Here is the primer on Corporate Bond Issuance for those who need it. I realize it’s been linked in almost every post this week, but that’s the kind of week it is. Keep in mind that the first few minutes of Monday morning saw Microsoft launch a corporate bond that was bigger than the total amount seen on some entire weeks. But even without that $19+ billion deal, smaller offerings have combined to nearly equal that amount over the past 2 days. Some quick math tells us that’s roughly $38 billion in new debt being brought to market in 3 days, putting this week on pace to be one of the three busiest ever.
Think about corporate bonds as–simply–“bonds.” Then think about “supply” in terms of econ 101. Higher supply = prices fall. Ergo, a deluge of corporate bond supply brings prices lower in bond markets, all things being equal. So the fact that Treasuries and MBS are in positive territory this afternoon means 2 things. Mostly, it means that markets were generally aware that this would be a busy week of corporate issuance. Secondarily, however, is means that there’s some desire for bonds to hold inside the recent range without simply “giving up” and heading toward higher yields.

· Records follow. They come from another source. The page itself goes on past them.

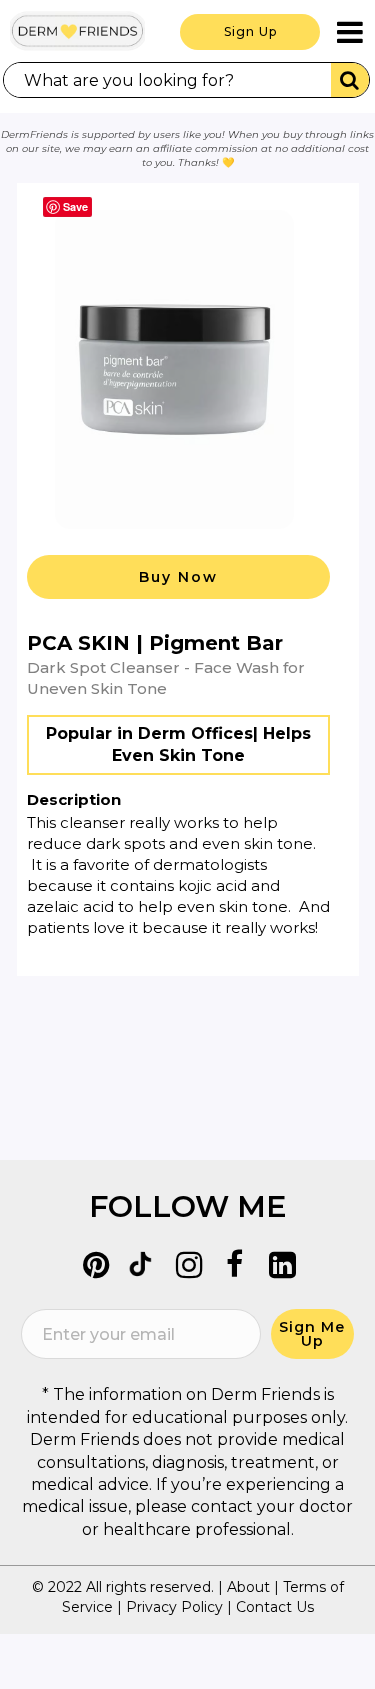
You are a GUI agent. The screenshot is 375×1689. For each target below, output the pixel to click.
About (248, 1587)
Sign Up (250, 31)
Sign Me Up (312, 1334)
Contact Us (275, 1607)
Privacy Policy (174, 1607)
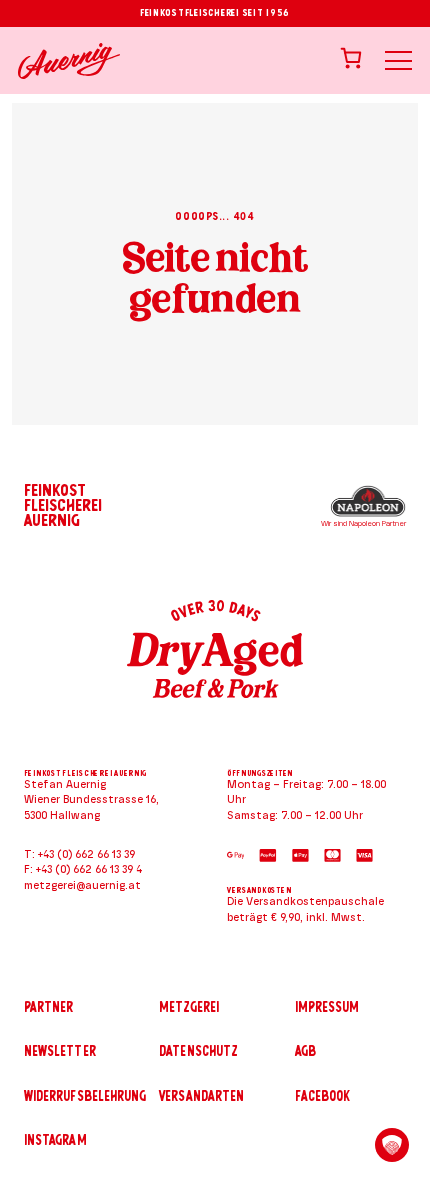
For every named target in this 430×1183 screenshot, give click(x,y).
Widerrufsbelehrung (85, 1096)
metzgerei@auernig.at (82, 886)
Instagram (55, 1140)
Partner (49, 1007)
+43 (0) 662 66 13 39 (86, 855)
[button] (392, 1145)
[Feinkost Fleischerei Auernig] (69, 61)
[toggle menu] (398, 60)
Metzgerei (189, 1007)
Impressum (327, 1007)
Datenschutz (198, 1051)
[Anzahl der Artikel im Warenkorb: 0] (351, 58)
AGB (305, 1051)
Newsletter (60, 1051)
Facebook (323, 1096)
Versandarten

Key events over the next 2 days could be the reason bonds are sticking around. Right at the start of the domestic session tomorrow, we’ll have the Bank of England back with its second policy announcement since Brexit. They’re widely expected to cut rates and increase accommodation. Bonds may be cranky if that doesn’t happen. Then Friday brings NFP, which could certainly inform the Fed rate hike outlook for the rest of the year.